[GIVEN PROBLEM]
Output the material as a Markdown table with the columns Row and Line, starting with the line that contains "Click the sender name 文坚 at the top" and going on through the line that contains "Action: (388, 38)". Include both of those lines, and leave out any blank lines.

+ + +

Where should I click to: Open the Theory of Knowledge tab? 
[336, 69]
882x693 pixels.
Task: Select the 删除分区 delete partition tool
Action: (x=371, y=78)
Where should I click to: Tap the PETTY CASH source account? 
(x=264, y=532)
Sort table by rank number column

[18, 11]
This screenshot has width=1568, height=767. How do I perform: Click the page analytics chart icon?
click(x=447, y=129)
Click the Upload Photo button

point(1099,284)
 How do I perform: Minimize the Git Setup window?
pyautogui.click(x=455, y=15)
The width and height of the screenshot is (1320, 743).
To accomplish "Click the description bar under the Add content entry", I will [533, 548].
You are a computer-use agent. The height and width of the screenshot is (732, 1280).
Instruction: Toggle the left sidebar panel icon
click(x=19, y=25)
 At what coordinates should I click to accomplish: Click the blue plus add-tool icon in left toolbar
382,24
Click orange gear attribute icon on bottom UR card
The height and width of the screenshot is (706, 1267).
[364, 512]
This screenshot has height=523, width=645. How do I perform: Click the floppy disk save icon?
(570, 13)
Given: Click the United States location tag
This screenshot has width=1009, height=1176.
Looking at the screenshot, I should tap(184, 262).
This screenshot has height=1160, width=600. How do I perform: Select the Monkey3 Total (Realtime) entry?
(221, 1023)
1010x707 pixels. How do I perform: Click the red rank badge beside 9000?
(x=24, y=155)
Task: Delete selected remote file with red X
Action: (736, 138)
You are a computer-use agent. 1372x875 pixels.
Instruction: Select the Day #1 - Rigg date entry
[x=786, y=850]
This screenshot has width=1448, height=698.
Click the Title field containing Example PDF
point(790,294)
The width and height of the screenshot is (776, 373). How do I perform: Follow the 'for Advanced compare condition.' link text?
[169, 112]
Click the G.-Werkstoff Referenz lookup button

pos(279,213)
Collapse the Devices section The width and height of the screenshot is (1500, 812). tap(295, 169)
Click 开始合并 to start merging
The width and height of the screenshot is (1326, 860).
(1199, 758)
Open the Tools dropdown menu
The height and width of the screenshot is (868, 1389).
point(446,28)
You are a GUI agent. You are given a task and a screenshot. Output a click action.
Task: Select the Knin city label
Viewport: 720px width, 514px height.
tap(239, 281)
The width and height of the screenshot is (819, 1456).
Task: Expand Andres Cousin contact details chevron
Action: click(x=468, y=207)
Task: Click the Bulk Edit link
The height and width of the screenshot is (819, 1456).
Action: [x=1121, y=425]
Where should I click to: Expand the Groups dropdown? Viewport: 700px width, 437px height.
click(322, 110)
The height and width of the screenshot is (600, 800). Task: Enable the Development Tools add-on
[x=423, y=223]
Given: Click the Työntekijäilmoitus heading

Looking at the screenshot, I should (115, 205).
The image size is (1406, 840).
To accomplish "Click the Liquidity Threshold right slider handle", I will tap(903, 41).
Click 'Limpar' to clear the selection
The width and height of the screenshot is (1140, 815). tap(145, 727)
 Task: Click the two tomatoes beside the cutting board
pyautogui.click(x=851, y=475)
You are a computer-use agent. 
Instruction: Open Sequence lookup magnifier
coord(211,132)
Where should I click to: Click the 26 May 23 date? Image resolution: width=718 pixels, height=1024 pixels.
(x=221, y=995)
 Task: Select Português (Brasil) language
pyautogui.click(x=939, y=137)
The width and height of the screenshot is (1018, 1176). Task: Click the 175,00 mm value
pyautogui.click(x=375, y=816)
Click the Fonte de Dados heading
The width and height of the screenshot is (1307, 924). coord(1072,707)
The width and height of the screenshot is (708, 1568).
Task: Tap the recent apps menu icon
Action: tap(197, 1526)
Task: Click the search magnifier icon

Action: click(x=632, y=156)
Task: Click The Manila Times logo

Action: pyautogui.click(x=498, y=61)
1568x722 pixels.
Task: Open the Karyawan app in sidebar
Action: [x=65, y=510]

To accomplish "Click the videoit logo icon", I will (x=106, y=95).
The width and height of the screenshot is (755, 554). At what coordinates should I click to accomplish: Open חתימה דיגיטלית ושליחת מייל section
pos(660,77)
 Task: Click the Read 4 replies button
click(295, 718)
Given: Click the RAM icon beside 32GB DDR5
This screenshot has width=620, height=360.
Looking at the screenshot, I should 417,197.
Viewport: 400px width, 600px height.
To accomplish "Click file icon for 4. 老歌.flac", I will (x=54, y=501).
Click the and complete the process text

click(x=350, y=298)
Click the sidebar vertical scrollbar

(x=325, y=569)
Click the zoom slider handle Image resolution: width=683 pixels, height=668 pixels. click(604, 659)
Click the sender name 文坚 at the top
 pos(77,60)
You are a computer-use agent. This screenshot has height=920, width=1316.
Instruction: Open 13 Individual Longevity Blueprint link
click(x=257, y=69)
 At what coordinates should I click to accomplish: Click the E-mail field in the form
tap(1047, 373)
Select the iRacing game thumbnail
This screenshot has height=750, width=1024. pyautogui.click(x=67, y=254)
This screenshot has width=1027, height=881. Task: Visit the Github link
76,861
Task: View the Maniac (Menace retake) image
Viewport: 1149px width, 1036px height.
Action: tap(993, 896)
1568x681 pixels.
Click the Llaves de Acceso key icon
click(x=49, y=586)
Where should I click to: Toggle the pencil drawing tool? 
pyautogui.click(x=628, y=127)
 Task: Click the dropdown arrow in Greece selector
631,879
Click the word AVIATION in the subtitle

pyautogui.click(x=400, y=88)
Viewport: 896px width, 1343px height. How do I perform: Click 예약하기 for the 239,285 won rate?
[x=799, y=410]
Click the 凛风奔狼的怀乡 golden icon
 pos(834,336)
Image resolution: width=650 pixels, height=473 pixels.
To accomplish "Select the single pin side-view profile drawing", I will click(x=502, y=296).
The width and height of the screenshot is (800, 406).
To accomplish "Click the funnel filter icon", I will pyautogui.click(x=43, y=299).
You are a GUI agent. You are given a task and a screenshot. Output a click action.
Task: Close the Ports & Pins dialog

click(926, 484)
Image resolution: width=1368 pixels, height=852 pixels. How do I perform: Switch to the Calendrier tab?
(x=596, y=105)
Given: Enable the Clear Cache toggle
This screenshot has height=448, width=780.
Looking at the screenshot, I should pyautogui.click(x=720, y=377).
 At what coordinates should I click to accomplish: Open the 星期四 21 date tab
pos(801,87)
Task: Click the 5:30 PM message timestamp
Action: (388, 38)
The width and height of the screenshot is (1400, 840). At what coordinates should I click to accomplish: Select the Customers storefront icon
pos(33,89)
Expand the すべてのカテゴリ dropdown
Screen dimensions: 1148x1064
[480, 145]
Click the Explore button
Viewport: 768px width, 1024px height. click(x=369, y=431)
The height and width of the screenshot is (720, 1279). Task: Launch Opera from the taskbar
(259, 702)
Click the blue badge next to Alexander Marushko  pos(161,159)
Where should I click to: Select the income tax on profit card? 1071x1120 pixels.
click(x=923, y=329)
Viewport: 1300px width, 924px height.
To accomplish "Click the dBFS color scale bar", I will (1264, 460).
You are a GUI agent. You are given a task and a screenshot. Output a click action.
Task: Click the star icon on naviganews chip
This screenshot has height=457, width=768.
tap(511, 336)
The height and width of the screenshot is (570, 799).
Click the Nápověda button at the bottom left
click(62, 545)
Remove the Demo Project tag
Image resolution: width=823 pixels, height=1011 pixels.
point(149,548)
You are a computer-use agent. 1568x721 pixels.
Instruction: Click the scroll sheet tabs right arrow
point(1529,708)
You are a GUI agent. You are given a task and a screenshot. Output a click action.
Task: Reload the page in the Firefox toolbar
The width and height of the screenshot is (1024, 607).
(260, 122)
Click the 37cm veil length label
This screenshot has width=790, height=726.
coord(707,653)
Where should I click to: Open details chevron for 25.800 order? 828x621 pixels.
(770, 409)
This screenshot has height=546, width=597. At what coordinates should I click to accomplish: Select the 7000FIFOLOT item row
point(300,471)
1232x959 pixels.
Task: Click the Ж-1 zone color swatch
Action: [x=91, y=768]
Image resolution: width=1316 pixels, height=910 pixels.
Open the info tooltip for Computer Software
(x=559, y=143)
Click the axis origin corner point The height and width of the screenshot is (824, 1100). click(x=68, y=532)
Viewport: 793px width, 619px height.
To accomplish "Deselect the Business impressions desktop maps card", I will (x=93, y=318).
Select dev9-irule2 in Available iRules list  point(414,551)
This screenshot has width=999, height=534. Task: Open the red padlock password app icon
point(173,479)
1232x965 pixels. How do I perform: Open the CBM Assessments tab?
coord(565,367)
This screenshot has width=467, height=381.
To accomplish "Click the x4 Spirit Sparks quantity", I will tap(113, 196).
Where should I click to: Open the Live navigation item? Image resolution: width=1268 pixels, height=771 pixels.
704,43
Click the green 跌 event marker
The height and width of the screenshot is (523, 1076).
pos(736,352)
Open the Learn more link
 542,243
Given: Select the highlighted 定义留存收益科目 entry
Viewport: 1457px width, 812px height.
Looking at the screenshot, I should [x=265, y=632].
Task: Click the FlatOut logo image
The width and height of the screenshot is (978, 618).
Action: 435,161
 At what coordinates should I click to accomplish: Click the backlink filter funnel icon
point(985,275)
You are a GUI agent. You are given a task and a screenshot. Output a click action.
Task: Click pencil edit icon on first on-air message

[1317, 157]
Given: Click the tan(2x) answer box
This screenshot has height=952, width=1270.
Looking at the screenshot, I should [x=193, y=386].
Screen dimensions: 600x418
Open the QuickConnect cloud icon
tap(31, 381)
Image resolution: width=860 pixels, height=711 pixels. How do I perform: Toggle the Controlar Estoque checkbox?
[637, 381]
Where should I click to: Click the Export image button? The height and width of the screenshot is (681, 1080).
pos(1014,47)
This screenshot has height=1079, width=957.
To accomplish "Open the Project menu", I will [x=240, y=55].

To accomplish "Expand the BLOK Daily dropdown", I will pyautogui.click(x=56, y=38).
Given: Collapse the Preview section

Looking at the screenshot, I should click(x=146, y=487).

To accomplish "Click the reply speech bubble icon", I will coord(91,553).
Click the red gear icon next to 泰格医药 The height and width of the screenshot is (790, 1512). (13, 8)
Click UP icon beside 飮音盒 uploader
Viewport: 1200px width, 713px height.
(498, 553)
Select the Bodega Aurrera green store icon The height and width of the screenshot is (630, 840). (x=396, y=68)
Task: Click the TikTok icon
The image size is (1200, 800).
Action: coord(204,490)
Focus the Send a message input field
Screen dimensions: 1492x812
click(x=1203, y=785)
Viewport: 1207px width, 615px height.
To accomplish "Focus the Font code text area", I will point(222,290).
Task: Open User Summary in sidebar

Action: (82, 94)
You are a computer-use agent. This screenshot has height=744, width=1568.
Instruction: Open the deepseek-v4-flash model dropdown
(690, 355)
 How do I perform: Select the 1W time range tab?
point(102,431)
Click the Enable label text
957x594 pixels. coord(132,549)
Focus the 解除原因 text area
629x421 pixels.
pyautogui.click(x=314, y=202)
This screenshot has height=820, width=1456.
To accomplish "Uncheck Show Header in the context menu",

+ + +

[SOLUTION TO THIS EXERCISE]
| Row | Line |
|---|---|
| 1 | Click the sender name 文坚 at the top |
| 2 |  pos(77,60) |
| 3 | You are a computer-use agent. This screenshot has height=920, width=1316. |
| 4 | Instruction: Open 13 Individual Longevity Blueprint link |
| 5 | click(x=257, y=69) |
| 6 |  At what coordinates should I click to accomplish: Click the E-mail field in the form |
| 7 | tap(1047, 373) |
| 8 | Select the iRacing game thumbnail |
| 9 | This screenshot has height=750, width=1024. pyautogui.click(x=67, y=254) |
| 10 | This screenshot has width=1027, height=881. Task: Visit the Github link |
| 11 | 76,861 |
| 12 | Task: View the Maniac (Menace retake) image |
| 13 | Viewport: 1149px width, 1036px height. |
| 14 | Action: tap(993, 896) |
| 15 | 1568x681 pixels. |
| 16 | Click the Llaves de Acceso key icon |
| 17 | click(x=49, y=586) |
| 18 | Where should I click to: Toggle the pencil drawing tool?  |
| 19 | pyautogui.click(x=628, y=127) |
| 20 |  Task: Click the dropdown arrow in Greece selector |
| 21 | 631,879 |
| 22 | Click the word AVIATION in the subtitle |
| 23 | pyautogui.click(x=400, y=88) |
| 24 | Viewport: 896px width, 1343px height. How do I perform: Click 예약하기 for the 239,285 won rate? |
| 25 | [x=799, y=410] |
| 26 | Click the 凛风奔狼的怀乡 golden icon |
| 27 |  pos(834,336) |
| 28 | Image resolution: width=650 pixels, height=473 pixels. |
| 29 | To accomplish "Select the single pin side-view profile drawing", I will click(x=502, y=296). |
| 30 | The width and height of the screenshot is (800, 406). |
| 31 | To accomplish "Click the funnel filter icon", I will pyautogui.click(x=43, y=299). |
| 32 | You are a GUI agent. You are given a task and a screenshot. Output a click action. |
| 33 | Task: Close the Ports & Pins dialog |
| 34 | click(926, 484) |
| 35 | Image resolution: width=1368 pixels, height=852 pixels. How do I perform: Switch to the Calendrier tab? |
| 36 | (x=596, y=105) |
| 37 | Given: Enable the Clear Cache toggle |
| 38 | This screenshot has height=448, width=780. |
| 39 | Looking at the screenshot, I should pyautogui.click(x=720, y=377). |
| 40 |  At what coordinates should I click to accomplish: Open the 星期四 21 date tab |
| 41 | pos(801,87) |
| 42 | Task: Click the 5:30 PM message timestamp |
| 43 | Action: (388, 38) |